Released in August 2012, ArenaNet’s Guild Wars 2 is a relative newcomer to the growing world of MMOs. An MMO, ormassively-multiplayer online game, is an internet-driven adventure populated by an immense number of players–sometimes hundreds or thousands. From World of Warcraft’s famous multi-hour “raids” to the player-run scams and schemes of Eve Online‘s cutthroat sci-fi world, every MMO has its own way of managing social interaction between its many players. Some games pit players against each other in ferocious competition. Some are fun with friends but enjoyable alone, and in some, other players are a nuisance.
Guild Wars 2, however, is an excellent example of a game that encourages all players to interact with each other and actively work together. I have experienced it firsthand–when I play MMOs, I am not usually a social player. I will play with a friend or two, but I do not seek out other players; in fact, often I actively avoid them. In Guild Wars 2, I play with someone else almost every time I log on. I might help another player fend off a strong enemy, or join a giant mob in chasing down a high-level foe. More than once, I have spent an entire evening adventuring with players I have no connection to outside the game.
Such interactions are helped along by specific features of the game. This two-part blog series will take a look at some ways Guild Wars 2’s design promotes cooperative play and interaction between players. This post will discuss ways Guild Wars 2 encourages cooperative play; Part 2 will cover ways in which the game sidesteps barriers to cooperative play.
In Guild Wars 2, teaming up allows players to complete parts of the game that are difficult or impossible otherwise. Many missions in Guild Wars 2 are specifically designed for multiple players. While an adept player can complete some of them alone, most players will be quickly killed if they try. The first time I encountered one such mission, I was alone in the area. The mission required the defeat of a single powerful giant that was attacking a nearby town, and my character died, respawned, tried again, and died again several times before I finally gave up.

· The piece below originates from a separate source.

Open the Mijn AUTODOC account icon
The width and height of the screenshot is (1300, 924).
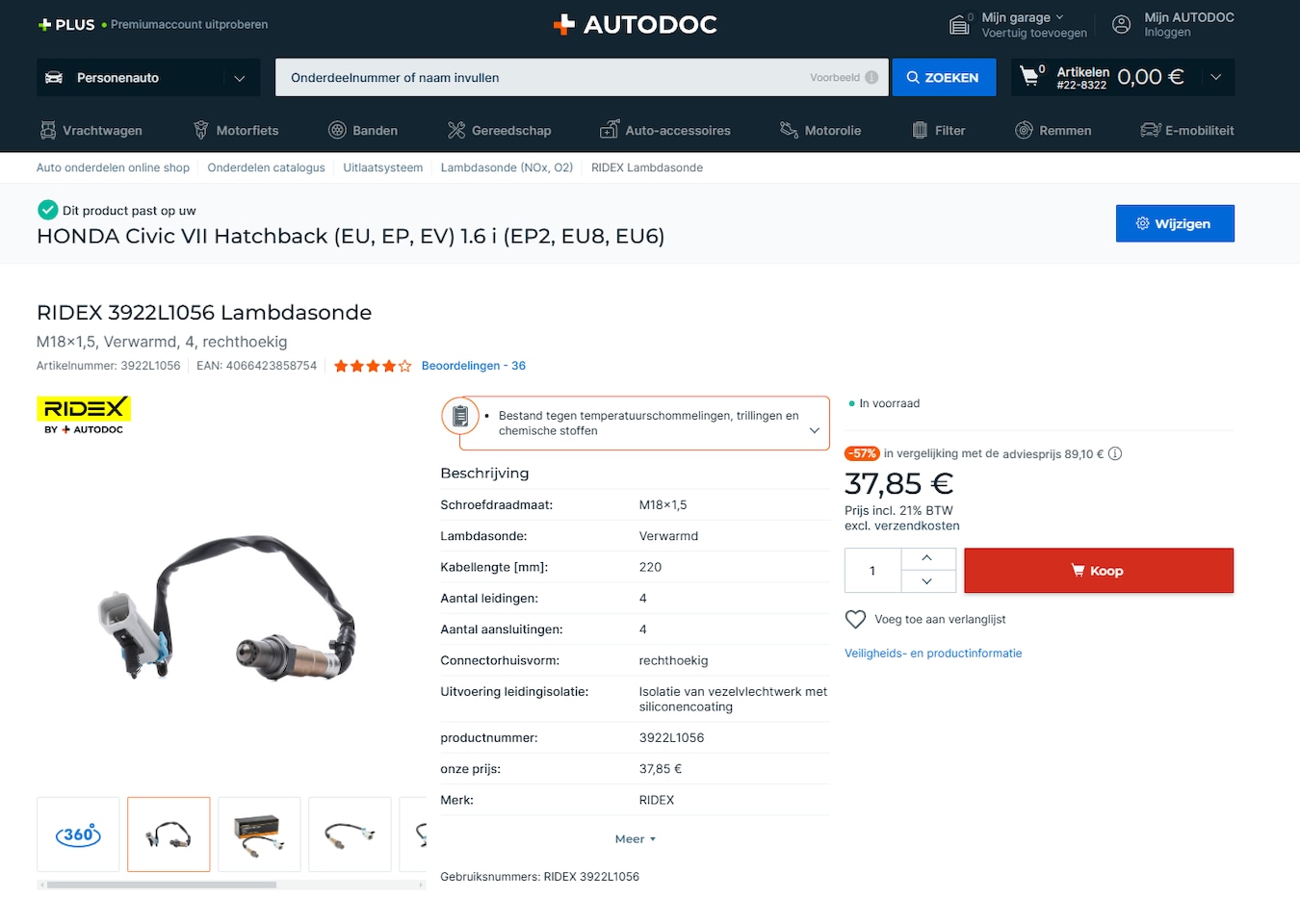[1122, 25]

The second time I encountered the same event, there were at least fifteen people nearby, if not more. We were able to surround the giant and deal more damage than any one of us could deal alone–and even when some of us were dodging the giant’s attacks, players on the opposite side could keep attacking. If one player died, someone else could revive them and the battle could continue, instead of players having to respawn at a distant waypoint and trek back as the giant’s health recharged. It was not an easy battle, but we won by working together.
Guild Wars 2’s multiple-player missions include something for every play style. “Group events” like the attacking giant can be fairly informal missions, where everyone in an area can band together to focus firepower on a particularly tough enemy. Five-player dungeons require strategy and coordination as players battle monsters, guard non-player characters, or even transport a weapon that deals damage as they hold it, forcing them to pass it between themselves. Guild missions cater to fairly large but organized groups of players, and PvP (player vs. player) arenas let small teams test their skills against each other.

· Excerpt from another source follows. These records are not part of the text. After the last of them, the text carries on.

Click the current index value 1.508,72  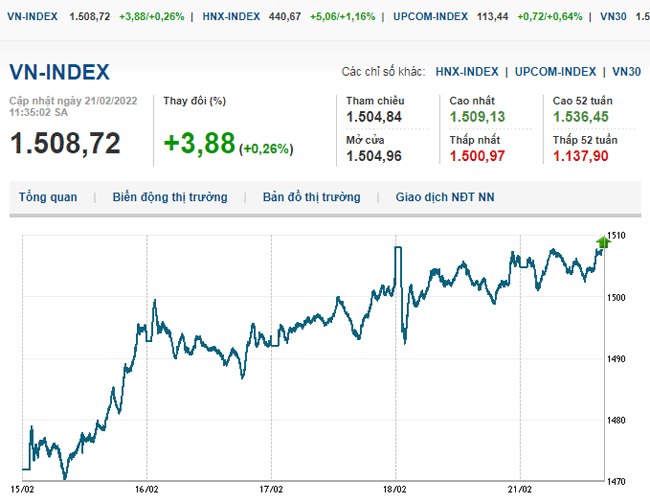(65, 143)
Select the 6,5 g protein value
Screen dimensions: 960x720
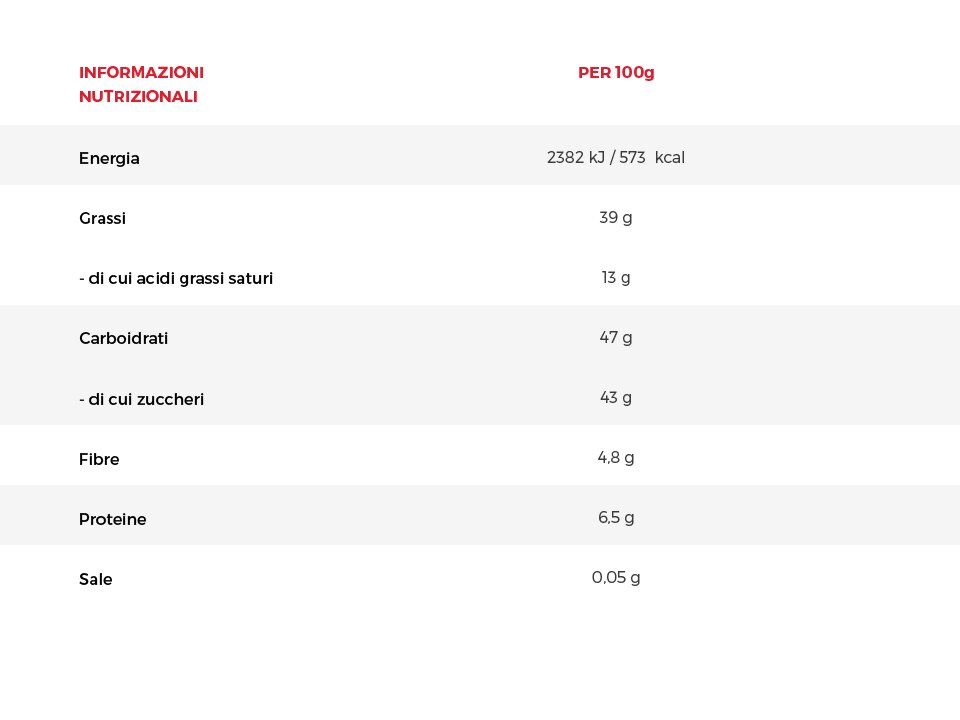[x=615, y=518]
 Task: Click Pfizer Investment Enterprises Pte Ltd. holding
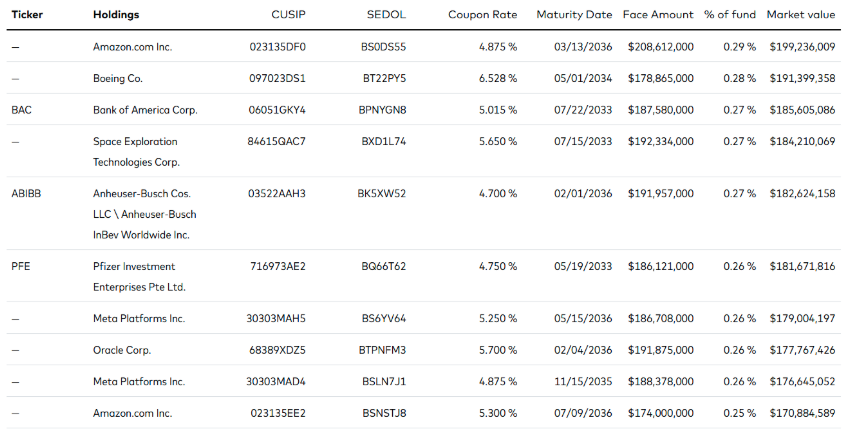(139, 276)
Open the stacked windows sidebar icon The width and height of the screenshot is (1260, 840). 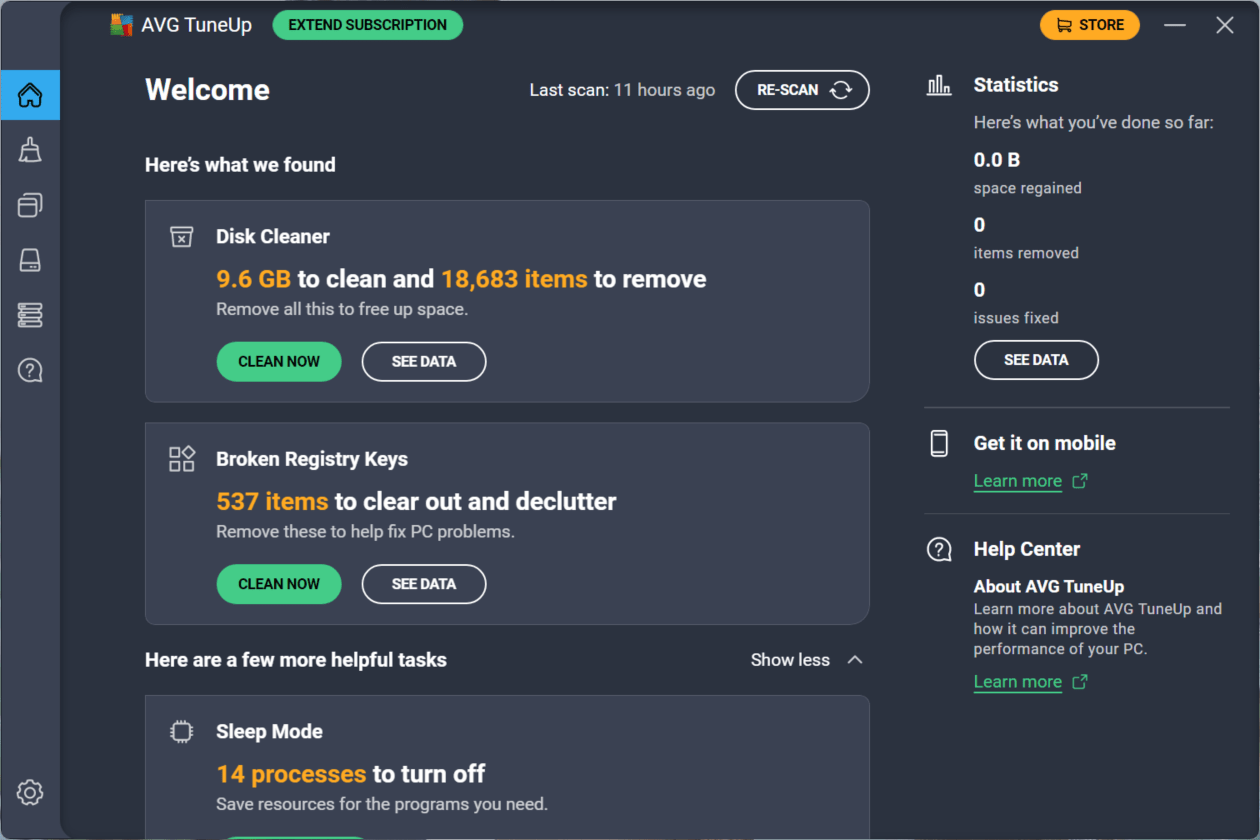pos(30,205)
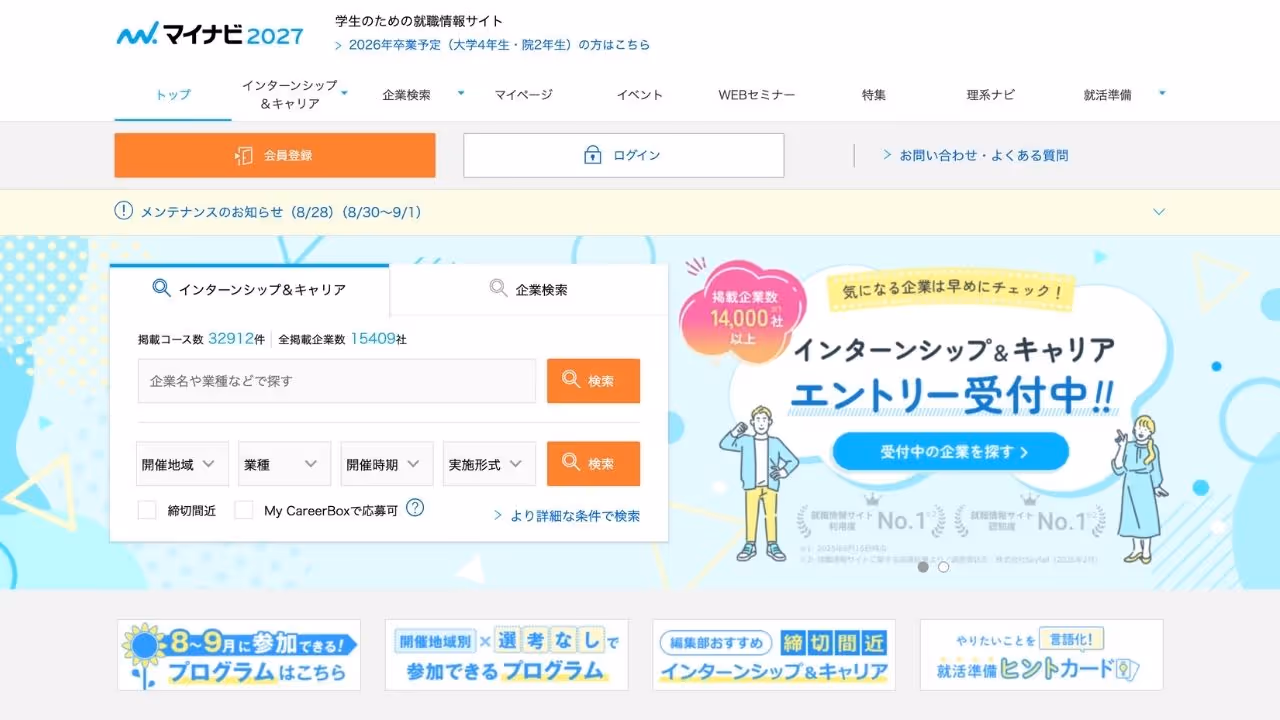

Even in the non-group content, cooperative play still makes the game significantly less frustrating. Fifteen or more of us faced down the giant, and five players take on a dungeon together, but just two players can still deal twice the damage, flank enemies, and revive each other. (Plus, they can cover the weak points in each others’ equipment and play style.) Each additional player adds a powerful advantage.
Of course, giving advantages to cooperative play won’t help if players can’t find other people to cooperate with. Luckily, Guild Wars 2 makes that incredibly easy. Parties (teams) are easy to create, but not required–all that is required, really, is two players journeying in the same direction. “Events” draw players, who might never encounter each other otherwise, into a fairly small location to work together. (Often players will even point out events in the game chat so others know to come to the area and join in.) After an event is over, many players will stay in the vicinity for other nearby events or tasks, creating new opportunities for collaboration.

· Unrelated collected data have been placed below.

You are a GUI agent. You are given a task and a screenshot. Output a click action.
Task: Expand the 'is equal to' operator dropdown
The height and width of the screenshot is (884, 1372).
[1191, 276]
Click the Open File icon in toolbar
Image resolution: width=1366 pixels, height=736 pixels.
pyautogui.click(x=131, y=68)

Guild Wars 2 is notable for the extent of its explicitly multi-player content, the advantages it gives to cooperative play, and the ease with which players can work together. Many MMOs attempt to give similar advantages to player teams–but in many of those MMOs, cooperative play is crippled by issues that become apparent (or are created) when multiple players share the same space in-game. Guild Wars 2 excels at removing or lessening the impact of such issues, and Part 2 of this post will take a look at the design aspects responsible.